Most importantly though, I have a better idea of what I’m living for than ever before. The happiest times in my life have always been the ones where I was living in greatest alignment with my principles, all else be damned. I’m almost back there. I also feel more capable in managing my day-to-day affairs and better at planning how to achieve what I want.

A giant thanks to all the awesome people in my life—you guys make me feel truly fortunate.

Tuesday, January 19, 2010 — Comments

Lifehacking, Expanded


(Photo: left-hand)

My friend Richard recently commented to me how curious it is that people alive today know little more about how to be human than the people who came before us. It’s an interesting point. Sure, we have an increased understanding of the physical world, but there’s no state-of-the-art for how to conduct our daily activities. Collectively, we don’t seem to be progressing on this most basic front.

Enter lifehacking. A lifehacker is someone who wishes to elevate his or her basic knowledge of human existence; someone who injects reason and efficiency tricks (“hacks”) into the humblest of everyday activities.

Originally the term had a strong technological flavor, coming from the shortcuts programmers created to automate tasks and manage daily affairs, but now it’s becoming more general. Technology is a useful tool in the lifehacker’s bag, but a great deal of lifehacking requires no more technology than a pen and paper, and some, even less.

The topics lifehacking addresses are often ignored for consideration precisely because of their humility. These things seem so simple that we assume there’s nothing left to solve and no revelations to uncover. Or we find the topics so commonplace that we don’t even notice their presence, despite being in everything we do.

The lifehack approach says that we should take the analytic machinery we apply to basic problem solving (or scientific research, in the more radical case), and turn it back on our own existence. It’s the idea that we should develop and leverage systems to manage the basic things in life—often thought too basic to systemize—like productivity, sleep, goal-setting, personal development, fun & fufillment, time management, learning, human relations, etc.

By systemizing these things we can hopefully advance the state-of-the-art (if only for ourselves!) and be better at the most basic and often most important elements of human existence. Which is truly more valuable: making faster computers or making more time in your life to do what you want? Yet how much more time and energy is devoted to the former?

Lifehacking isn’t complicated.

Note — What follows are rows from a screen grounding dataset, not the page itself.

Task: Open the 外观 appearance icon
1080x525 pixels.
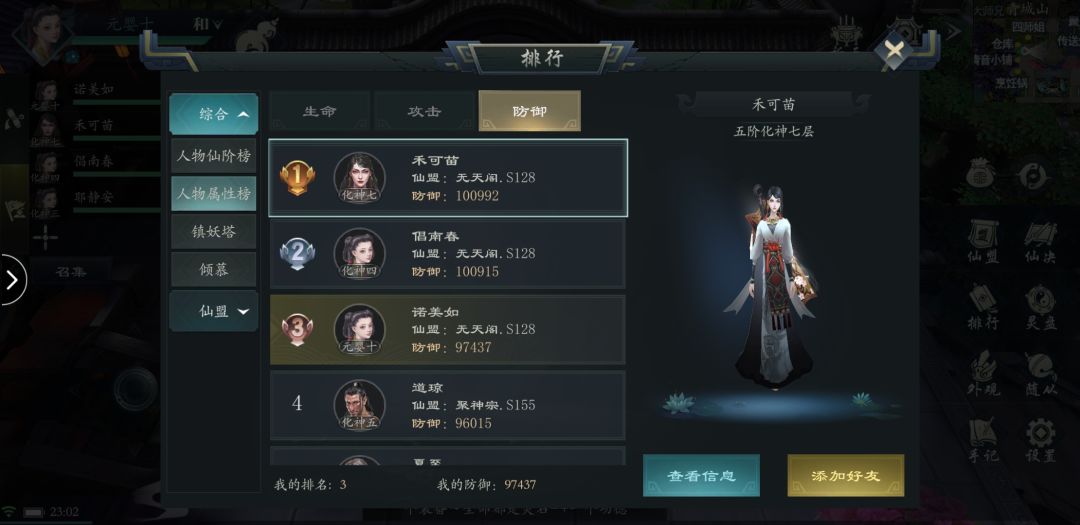Action: 983,373
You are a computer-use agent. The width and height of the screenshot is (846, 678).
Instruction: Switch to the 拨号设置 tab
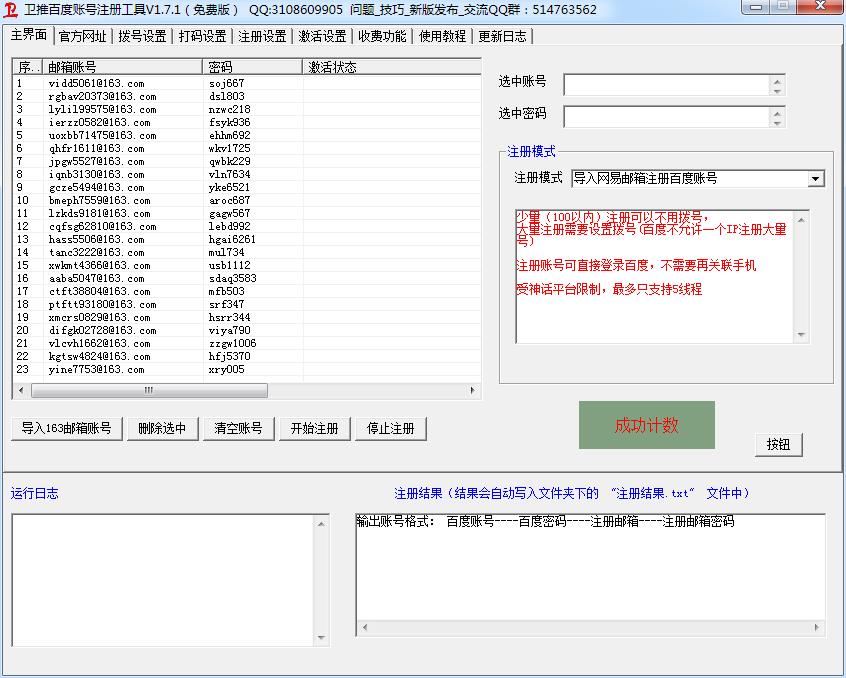142,36
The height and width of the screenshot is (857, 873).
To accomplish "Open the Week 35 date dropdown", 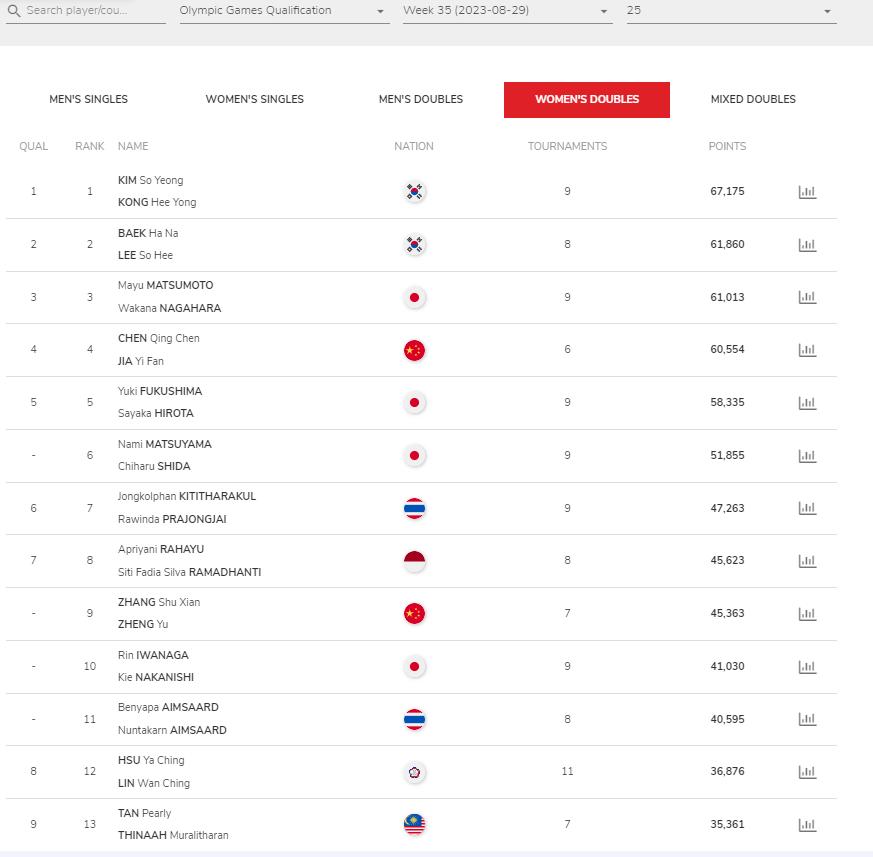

It’s an attitude of experimentation coupled with an open mind. It’s asking questions about things people don’t ask about, and sometimes testing potential answers on yourself. But it does carry the implicit suggestion that we’re not doing things optimally, that there are shortcuts, and that we can exploit them if we have the dedication and willingness to try.

I feel that we’re living in an interesting time, where a lifehacking culture is developing, because as basic as most of the topics are, they apply to all of us. There have always been lifehackers (e.g. Leonardo da Vinci, experimenting with polyphasic sleep), but now there’s a growing number of people exploring life, becoming wiser about it, and sharing those discoveries with others.

Different people have vastly differing degrees of commitment to the lifehacker idea. Some may simply cherry-pick a hack or two to add to their life; perhaps an organization system or a mind-mapping methodology. Others get wrapped up in the concept of lifehacking, trying out various new ideas and becoming the originators of systems embraced by thousands.

There’s also a spectrum of generality, from the clever tricks of a particular field—which we might consider “hacks” more than “lifehacks”—to the most general of core lifehacks. I’ve leave you with some examples of these core lifehacks, techniques anyone could employ, to solidify the idea:

  • The mneumonic peg system, for memorizing any list of ten items in less than a minute, with random order recall. Here’s a great explanation and video by Tynan.
  • The tickler file, for tracking (and being reminded of) time-sensitive actions.
  • Speedreading, fairly self-explanatory. See Tim Ferris’ implementation.
  • Polyphasic sleep, the practice of sleeping multiple times per day (for less than 8 hours), exploiting the circadian rhythms to achieve more time awake each day.

The possible examples are innumerable, but that should be enough to give you the basic idea and starting building on the lifehacking concept.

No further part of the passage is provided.